Thailand’s top political parties are wooing more than 14 million farmers, the single-largest group of voters, with promises such as suspending crop loans and measures to triple their income in four years.
Pheu Thai, a party that has deep roots among Thailand’s rural and farm community and is leading in pre-poll surveys, plans to halt payment of interest and principal on farm loans for three years if it wins the May 14 general election. The debt freeze will allow 7.4 million farmer households to save money for fresh investment, the party said.
It also promised to transfer ownership of an estimated 50 million rai (8 million hectares) to debt-ridden farmers, which will give them new access to credit by using the land as collateral. Move Forward, another opposition party that’s also gaining in surveys, has vowed to confer land titles for about 40 million rai.
Prime Minister Prayuth Chan-Ocha’s United Thai Nation said it will set up a fund to support agriculture product prices, while Deputy Prime Minister Anutin Charnvirakul’s Bhumjaithai party, which has gained in popularity with its successful push to liberalize cannabis and is promoting it as a cash crop, is pledging to guarantee crop prices.
Thailand’s farming heartland in the north and northeast have become key battlegrounds as they can influence the outcome of the election to about 175 seats to the 500-member House of Representatives. How political parties deal with the issue also has ramifications for the global food security and inflation, with the country being a major supplier of rice, sugar and rubber to the global market.

While the Thai government spends about 150 billion baht ($4.4 billion) annually to support crop prices, insurance and other benefits for farmers, slumping prices of rice, rubber, sugar and palm oil over the years amid rising fertilizer and pesticide costs have pushed them deeper into debt.
Efforts by political parties in the past to improve the lot of farmers have at best yielded mixed results. A policy to purchase rice at above-market price from 2011 by then Pheu Thai-led government under Yingluck Shinawatra saddled the nation with millions of tons in stockpiles and cost more than $15 billion.
Distorting Markets
It also distorted the global market, with Thailand unable to export much of the high-priced grain and having to use them as cattle-feed. Yingluck’s government was toppled in a 2014 coup and she fled the country three years later rather than face jail in a criminal case related to the rice program. Her brother, Thaksin Shinawatra, an enduring yet polarizing figure in Thai politics whose term was marked by allegations of corruption, backs Pheu Thai.

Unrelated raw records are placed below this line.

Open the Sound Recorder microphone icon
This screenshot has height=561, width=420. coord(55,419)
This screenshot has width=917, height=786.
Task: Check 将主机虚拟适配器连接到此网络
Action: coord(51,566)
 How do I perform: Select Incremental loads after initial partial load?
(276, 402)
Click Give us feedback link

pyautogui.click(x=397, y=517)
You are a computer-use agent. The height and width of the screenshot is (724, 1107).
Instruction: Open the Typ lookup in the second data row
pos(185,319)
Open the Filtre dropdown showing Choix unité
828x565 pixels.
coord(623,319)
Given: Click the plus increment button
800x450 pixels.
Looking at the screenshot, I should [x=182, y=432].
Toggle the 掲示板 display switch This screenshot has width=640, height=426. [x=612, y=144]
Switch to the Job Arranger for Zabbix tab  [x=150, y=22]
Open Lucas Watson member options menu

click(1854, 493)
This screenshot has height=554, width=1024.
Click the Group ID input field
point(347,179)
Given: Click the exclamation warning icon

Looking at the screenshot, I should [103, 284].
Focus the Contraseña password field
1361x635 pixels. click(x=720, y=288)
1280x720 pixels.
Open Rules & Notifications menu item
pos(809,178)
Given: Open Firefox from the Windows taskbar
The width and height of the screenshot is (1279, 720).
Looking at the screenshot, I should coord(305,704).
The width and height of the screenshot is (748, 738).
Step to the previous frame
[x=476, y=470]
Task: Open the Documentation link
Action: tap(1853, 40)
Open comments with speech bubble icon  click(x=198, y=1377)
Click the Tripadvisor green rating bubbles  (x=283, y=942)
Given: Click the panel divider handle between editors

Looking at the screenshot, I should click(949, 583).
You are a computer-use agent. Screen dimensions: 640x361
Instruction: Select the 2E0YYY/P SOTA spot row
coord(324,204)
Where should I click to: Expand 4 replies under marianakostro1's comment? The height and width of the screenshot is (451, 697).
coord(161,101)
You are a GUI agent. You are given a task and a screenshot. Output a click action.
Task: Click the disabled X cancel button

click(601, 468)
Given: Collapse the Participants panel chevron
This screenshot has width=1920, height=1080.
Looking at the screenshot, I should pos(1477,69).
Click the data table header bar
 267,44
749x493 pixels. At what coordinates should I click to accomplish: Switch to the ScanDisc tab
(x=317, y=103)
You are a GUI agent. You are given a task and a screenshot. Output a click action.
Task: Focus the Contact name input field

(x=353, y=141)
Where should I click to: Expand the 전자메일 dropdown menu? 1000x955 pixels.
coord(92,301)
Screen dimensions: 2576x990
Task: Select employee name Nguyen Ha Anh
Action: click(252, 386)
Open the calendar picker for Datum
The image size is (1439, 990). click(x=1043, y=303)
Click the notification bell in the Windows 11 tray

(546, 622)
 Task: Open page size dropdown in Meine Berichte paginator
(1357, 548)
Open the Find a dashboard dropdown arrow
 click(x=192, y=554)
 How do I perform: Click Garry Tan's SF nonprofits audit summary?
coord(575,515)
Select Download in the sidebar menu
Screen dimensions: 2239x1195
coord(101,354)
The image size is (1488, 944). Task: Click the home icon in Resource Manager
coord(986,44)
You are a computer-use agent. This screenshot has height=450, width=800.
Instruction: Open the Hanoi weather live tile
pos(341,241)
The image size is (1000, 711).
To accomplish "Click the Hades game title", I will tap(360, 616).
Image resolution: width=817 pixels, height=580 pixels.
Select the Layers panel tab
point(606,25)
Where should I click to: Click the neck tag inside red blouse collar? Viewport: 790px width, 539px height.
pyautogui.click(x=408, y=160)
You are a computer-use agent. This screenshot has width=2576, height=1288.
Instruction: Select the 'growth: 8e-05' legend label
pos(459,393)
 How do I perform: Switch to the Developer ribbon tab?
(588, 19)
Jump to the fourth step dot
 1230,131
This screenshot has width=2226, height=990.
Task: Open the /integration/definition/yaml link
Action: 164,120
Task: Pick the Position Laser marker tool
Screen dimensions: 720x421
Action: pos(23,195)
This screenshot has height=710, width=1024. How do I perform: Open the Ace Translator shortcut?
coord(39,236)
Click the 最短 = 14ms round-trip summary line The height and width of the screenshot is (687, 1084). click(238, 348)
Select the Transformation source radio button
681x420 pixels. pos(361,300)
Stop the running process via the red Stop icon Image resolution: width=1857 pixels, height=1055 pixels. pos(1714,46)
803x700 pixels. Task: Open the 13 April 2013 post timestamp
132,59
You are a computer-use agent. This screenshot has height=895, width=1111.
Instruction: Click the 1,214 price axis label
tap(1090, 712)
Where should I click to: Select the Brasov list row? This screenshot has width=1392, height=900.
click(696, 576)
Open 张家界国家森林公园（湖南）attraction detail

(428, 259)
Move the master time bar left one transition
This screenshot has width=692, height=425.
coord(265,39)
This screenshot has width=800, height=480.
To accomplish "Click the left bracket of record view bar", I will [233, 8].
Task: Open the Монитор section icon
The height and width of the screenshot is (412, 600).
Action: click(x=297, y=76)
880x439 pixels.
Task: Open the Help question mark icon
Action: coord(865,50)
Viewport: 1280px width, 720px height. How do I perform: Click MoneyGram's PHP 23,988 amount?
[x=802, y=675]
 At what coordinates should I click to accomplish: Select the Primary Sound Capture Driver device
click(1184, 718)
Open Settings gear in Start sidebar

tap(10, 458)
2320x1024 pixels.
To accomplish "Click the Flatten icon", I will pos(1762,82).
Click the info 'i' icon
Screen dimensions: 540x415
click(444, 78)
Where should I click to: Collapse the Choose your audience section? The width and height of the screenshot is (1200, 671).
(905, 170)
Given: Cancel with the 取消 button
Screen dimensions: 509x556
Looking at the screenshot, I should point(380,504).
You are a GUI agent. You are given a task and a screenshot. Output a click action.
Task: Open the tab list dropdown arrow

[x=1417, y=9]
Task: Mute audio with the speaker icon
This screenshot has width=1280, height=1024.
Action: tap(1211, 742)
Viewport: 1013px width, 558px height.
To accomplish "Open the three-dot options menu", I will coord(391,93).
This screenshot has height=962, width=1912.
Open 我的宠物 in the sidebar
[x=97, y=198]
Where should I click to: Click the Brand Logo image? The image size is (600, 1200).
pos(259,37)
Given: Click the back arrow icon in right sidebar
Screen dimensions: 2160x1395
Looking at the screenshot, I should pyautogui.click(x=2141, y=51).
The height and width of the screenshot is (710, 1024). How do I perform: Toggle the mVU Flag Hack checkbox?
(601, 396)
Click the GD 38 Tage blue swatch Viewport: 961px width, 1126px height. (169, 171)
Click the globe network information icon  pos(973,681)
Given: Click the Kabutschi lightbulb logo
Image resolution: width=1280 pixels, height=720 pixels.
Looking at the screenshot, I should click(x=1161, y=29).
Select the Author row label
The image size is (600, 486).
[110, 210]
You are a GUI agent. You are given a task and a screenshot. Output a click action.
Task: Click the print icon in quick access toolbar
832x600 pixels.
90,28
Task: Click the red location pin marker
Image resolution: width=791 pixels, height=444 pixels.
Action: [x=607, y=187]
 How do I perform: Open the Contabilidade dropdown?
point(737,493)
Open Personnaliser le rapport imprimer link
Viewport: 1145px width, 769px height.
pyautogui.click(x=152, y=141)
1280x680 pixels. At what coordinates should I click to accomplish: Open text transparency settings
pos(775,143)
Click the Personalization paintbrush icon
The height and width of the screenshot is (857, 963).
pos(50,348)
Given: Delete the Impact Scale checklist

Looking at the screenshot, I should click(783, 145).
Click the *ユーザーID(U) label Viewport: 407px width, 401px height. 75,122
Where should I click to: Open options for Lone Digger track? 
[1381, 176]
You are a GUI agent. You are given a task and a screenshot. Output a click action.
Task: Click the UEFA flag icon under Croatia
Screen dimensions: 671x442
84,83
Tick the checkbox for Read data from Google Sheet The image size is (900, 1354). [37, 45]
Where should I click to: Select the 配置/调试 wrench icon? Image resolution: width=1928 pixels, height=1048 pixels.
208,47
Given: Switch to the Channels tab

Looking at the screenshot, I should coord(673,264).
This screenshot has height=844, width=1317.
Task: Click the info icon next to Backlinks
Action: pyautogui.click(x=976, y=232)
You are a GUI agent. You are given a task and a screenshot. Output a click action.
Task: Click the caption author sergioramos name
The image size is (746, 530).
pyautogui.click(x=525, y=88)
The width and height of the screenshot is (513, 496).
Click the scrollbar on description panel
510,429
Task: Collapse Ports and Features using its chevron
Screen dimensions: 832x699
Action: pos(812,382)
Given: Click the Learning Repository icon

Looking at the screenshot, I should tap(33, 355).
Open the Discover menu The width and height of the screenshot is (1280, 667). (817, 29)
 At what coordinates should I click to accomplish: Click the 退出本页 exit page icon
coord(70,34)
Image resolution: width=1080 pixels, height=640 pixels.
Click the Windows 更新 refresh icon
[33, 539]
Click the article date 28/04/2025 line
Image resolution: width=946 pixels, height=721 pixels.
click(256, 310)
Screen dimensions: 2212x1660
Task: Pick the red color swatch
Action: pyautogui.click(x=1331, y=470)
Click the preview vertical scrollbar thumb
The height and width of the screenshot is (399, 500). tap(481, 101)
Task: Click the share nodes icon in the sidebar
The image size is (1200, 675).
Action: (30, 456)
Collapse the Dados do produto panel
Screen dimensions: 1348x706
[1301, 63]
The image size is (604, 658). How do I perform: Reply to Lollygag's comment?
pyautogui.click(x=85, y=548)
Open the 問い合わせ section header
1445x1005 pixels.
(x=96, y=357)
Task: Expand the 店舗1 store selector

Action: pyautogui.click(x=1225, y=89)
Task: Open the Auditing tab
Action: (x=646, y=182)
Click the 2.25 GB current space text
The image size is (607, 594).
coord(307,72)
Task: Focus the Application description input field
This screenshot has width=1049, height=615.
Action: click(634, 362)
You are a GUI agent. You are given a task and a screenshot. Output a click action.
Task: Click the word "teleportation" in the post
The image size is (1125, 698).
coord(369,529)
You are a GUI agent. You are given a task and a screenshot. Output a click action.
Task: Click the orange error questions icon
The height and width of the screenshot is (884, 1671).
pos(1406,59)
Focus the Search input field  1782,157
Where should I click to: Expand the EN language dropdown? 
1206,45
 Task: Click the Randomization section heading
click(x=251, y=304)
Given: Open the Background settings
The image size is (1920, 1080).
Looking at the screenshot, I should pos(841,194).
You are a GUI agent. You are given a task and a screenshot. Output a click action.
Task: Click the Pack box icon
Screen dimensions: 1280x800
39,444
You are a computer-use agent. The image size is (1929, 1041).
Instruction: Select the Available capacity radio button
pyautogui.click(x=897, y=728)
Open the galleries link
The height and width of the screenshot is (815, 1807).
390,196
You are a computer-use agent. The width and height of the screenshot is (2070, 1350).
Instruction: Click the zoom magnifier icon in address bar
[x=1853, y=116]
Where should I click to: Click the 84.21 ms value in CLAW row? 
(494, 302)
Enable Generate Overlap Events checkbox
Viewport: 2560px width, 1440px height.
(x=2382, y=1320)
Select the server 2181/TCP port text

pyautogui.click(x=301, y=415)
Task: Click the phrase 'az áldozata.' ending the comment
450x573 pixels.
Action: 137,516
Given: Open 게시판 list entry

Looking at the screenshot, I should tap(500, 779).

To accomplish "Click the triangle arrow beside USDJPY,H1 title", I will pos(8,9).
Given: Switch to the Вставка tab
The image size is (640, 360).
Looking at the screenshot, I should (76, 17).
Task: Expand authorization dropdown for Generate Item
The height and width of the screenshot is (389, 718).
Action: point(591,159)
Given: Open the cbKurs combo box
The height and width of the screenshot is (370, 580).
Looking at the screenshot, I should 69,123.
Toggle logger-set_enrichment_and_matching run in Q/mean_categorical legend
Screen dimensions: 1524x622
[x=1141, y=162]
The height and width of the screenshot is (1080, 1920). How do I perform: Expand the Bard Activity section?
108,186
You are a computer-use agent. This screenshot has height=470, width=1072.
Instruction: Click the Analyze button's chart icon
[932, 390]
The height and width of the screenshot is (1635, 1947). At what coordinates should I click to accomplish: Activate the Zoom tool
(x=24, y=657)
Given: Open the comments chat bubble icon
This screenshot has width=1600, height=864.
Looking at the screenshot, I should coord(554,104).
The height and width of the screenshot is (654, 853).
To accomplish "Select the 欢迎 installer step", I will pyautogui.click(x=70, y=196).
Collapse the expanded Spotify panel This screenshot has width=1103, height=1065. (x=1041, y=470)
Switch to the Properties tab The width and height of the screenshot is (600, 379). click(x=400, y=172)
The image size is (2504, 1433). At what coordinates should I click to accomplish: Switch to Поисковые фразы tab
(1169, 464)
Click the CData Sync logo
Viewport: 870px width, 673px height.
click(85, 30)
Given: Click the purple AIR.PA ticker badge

Agriculture, which employs about a third of the nation’s total workforce of about 40 million, has seen its share in the nation’s economy steadily shrink over the past decades with low crop prices, soaring input costs and mounting debt. The sector accounts for about 8% of gross domestic product now, down from about 36% in the 1960’s.

More than 90% of Thai farmer households are indebted at an average of 450,000 baht, and the vicious cycle of debt and reliance on credit to overcome the burden pushes them into a trap, according to a study by the Puey Ungphakorn Institute of Economic Research.
If all the farm support measures announced by major parties are to be implemented, it may cost as much as 300 billion baht, according to Nipon Poapongsakorn, distinguished fellow at the Thailand Development Research Institute.
The way out of the debt trap, according to the Puey Ungphakorn study, is not moratoriums but creating a rural financial market that works, ensuring households can repay while lifting farm income through value addition.
“Debt moratorium policy has been implemented every year. This hasn’t addressed farmers’ debt problem, but rather compounds it,” Nipon said.